Attendu cependant qu'il peut être passé outre en référé à l'absence d'un tel consentement dès lors que l'entrave qui serait occasionnée à la jouissance dudit espace, serait, sans faire échec de manière absolue et permanente à une telle jouissance, instamment utile à l'exercice d'un droit de propriété voisin, ce sans préjudice de l'indemnisation pouvant ultérieurement revenir au propriétaire lésé du chef d'un tel exercice opéré à ses dépens, laquelle ne saurait au demeurant être arbitrée en ses principes et montant que par la juridiction compétente éventuellement appelée à connaître du fond ;

Qu'il est de principe, selon la jurisprudence française et monégasque, que, notamment, des réparations urgentes peuvent être autorisées en référé pour indépendamment de toute servitude de passage, une présence d'ouvriers ou de matériel sur un fonds voisin qui aurait été préalablement interdite en ce lieu par le propriétaire dudit fonds (Cass. civ.
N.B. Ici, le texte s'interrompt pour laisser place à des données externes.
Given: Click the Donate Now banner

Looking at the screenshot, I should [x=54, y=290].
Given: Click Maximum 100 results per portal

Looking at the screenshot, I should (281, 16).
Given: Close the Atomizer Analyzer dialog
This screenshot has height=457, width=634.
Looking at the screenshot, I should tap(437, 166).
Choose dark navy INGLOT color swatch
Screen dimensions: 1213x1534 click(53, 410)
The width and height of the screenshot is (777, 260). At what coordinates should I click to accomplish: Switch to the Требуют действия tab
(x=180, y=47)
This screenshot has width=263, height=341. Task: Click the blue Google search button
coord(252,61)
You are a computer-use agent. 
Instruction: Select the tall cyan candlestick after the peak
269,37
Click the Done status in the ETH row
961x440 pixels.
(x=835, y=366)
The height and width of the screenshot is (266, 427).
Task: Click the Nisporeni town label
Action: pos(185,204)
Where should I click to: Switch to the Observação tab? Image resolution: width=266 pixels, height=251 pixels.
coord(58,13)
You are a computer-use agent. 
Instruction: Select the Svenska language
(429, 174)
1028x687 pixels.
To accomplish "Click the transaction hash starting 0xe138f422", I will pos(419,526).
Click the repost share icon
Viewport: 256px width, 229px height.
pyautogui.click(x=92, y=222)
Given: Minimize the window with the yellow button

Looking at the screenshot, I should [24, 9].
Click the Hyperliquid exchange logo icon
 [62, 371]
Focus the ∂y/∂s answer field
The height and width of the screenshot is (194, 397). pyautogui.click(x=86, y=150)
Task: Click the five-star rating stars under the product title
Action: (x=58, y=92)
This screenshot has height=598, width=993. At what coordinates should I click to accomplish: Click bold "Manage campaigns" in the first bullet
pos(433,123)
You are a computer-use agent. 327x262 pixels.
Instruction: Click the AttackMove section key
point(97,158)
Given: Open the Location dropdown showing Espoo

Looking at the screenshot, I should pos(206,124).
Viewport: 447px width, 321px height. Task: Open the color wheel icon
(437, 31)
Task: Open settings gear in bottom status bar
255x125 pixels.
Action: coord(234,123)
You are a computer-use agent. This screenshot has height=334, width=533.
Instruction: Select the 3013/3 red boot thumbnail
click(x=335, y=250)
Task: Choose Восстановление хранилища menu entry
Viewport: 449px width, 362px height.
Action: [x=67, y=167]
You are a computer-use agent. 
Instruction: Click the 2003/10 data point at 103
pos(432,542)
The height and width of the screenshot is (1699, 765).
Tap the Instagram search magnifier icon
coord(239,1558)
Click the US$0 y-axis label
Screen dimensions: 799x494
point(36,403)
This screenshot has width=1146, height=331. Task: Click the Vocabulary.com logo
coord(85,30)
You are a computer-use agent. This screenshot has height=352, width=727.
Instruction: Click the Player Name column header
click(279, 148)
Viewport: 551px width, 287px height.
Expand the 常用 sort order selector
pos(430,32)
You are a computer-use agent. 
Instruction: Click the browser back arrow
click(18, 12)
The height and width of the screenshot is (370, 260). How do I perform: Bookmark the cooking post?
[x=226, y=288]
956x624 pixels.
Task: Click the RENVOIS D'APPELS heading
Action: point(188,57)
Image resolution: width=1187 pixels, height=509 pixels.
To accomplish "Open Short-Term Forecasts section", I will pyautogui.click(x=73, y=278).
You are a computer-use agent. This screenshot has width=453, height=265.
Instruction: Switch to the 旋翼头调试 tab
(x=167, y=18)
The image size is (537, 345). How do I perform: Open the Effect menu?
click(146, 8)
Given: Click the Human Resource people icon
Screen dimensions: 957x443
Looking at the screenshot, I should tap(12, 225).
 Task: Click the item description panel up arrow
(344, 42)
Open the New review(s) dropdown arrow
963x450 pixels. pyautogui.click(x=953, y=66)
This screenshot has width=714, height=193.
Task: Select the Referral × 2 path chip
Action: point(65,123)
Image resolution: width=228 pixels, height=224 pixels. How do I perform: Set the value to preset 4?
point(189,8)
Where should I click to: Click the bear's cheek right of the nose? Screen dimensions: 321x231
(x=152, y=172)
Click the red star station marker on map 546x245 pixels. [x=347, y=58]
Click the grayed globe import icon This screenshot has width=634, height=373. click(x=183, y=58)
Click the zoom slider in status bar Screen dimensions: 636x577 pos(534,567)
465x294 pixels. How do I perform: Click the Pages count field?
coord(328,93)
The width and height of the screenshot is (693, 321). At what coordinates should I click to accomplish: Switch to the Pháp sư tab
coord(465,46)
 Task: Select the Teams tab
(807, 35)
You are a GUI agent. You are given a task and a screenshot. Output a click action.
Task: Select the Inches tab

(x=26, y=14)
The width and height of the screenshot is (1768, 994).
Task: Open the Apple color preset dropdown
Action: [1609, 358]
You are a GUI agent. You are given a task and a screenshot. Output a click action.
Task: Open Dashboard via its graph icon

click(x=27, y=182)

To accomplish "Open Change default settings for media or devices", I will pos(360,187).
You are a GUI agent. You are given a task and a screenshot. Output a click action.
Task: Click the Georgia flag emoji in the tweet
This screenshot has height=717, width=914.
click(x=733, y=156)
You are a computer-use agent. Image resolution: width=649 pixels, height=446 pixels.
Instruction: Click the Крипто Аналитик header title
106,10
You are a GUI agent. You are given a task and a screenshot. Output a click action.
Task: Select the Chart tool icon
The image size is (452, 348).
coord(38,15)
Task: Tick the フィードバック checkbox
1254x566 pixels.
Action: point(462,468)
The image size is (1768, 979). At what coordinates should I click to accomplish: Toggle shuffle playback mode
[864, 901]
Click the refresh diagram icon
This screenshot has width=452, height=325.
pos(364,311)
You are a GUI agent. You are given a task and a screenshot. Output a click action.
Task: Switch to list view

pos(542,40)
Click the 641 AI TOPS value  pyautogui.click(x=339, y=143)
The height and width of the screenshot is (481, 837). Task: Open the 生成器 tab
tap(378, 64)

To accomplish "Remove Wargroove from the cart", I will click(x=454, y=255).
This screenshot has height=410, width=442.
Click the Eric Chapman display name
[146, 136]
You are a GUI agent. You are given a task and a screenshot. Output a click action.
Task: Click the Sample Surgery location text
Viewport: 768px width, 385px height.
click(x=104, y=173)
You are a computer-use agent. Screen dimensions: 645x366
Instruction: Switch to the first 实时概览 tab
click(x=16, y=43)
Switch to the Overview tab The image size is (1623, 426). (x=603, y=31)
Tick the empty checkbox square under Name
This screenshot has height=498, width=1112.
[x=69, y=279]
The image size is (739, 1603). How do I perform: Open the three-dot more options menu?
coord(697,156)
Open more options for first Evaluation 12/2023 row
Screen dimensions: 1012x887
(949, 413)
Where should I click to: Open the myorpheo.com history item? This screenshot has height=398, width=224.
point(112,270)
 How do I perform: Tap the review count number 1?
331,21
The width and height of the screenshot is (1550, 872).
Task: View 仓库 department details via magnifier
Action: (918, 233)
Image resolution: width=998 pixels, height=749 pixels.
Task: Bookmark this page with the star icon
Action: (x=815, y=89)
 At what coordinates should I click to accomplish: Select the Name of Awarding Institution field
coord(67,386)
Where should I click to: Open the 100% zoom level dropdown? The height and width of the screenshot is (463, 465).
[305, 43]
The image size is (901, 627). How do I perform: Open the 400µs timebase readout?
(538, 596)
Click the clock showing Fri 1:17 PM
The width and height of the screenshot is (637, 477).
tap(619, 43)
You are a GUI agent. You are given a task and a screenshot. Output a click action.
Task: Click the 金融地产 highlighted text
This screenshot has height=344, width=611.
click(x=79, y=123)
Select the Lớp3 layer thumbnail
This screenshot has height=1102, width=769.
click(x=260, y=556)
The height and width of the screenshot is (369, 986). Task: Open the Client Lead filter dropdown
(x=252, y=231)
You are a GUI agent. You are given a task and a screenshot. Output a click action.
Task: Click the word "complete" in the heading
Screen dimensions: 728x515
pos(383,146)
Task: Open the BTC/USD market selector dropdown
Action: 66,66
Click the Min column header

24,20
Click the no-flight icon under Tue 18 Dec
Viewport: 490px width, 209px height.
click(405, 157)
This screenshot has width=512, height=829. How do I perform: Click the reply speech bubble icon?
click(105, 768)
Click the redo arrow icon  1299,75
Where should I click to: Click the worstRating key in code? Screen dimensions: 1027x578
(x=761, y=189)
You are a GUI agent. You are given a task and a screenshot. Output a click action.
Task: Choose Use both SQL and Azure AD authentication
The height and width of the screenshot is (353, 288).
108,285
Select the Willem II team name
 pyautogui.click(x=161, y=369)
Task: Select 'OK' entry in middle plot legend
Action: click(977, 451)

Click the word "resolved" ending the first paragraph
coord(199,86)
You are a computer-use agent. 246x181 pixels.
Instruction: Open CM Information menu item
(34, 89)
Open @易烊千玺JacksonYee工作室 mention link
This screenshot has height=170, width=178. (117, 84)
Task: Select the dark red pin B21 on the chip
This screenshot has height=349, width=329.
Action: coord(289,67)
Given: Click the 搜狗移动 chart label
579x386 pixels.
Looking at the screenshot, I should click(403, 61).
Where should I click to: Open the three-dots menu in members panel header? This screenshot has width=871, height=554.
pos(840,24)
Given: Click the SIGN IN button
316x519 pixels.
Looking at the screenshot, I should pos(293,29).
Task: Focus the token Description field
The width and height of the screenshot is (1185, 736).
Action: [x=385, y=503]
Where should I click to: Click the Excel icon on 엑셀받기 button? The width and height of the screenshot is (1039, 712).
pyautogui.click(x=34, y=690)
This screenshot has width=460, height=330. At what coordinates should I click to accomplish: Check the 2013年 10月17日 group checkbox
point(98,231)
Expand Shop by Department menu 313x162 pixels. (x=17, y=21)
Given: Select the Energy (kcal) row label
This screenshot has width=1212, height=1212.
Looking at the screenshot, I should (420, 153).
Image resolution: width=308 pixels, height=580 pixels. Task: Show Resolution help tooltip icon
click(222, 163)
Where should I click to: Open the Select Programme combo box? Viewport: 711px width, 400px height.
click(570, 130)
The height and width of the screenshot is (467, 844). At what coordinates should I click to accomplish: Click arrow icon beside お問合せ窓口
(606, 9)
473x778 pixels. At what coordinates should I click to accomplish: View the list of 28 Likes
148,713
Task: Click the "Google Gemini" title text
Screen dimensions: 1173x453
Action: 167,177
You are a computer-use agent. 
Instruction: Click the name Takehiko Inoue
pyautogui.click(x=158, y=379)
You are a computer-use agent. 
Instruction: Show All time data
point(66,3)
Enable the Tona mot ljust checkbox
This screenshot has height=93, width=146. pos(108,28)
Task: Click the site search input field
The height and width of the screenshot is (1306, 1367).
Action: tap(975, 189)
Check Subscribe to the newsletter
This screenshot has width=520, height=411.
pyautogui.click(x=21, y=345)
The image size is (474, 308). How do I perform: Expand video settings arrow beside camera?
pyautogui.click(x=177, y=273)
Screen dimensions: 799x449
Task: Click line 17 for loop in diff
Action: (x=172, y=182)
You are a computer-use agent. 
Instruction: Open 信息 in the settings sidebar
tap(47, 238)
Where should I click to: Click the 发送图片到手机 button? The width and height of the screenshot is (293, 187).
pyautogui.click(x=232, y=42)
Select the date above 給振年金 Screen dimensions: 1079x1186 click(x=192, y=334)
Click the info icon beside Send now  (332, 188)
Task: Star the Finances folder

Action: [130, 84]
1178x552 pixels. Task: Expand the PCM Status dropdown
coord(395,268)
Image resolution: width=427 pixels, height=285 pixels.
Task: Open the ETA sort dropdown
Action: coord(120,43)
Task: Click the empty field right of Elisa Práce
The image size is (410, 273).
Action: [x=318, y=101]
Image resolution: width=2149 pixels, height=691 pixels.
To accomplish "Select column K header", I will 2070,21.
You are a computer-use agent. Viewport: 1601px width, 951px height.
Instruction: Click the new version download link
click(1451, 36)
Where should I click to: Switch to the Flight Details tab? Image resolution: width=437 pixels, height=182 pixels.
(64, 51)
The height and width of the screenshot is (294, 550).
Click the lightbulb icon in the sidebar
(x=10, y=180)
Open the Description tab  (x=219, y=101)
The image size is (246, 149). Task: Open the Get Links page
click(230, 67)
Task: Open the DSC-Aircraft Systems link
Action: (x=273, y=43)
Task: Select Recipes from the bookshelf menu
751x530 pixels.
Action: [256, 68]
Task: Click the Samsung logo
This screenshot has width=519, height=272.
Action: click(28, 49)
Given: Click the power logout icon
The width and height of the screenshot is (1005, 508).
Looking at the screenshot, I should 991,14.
I, 14 déc. 1955 : Gaz. Pal. 1956, 2, 153. - Trib. Inst. Metz, 11 juin 1964 ; JCP 64, IV, éd. G, 135, Prés. Réf. Monaco, 21 juill. 1989, Le Cherif c/ Royer) ;

Qu'en l'espèce, et de la même manière le survol d'une contreflèche de grue au-dessus du jardin de la villa T. pour les besoins du chantier de construction voisin n'apparaît pas entraver le droit de propriété du demandeur de manière suffisamment grave pour que l'autorisation de procéder à ce survol, qui est présentement sollicitée ainsi que les parties défenderesses le manifestent implicitement mais nécessairement en s'opposant à la demande, ne puisse être octroyée en référé, sans préjudice des droits des parties quant au fond, lorsque des impératifs d'urgence tenant au bon déroulement du chantier sont patents comme il est de fait en l'occurrence ;

Qu'une telle autorisation ne saurait au demeurant être tenue comme préjugeant du fond puisqu'ainsi qu'il a été dit, les droits éventuels à réparation du demandeur demeurent entiers et pourront être ultérieurement exercés s'il y a lieu devant la juridiction compétente ;

Dispositif🔗

PAR CES MOTIFS,

Statuant contradictoirement,

Renvoyons les parties à se pourvoir au principal, mais, dès à présent, par mesure provisoire et urgente de référé, tous leurs droits demeurant quant au fond réservés,

Autorisons le survol du fonds du demandeur par la contre-flèche de grue litigieuse ;

Composition🔗

MM. Landwerlin, prés. ; MMes Marquet et Léandri, av déf.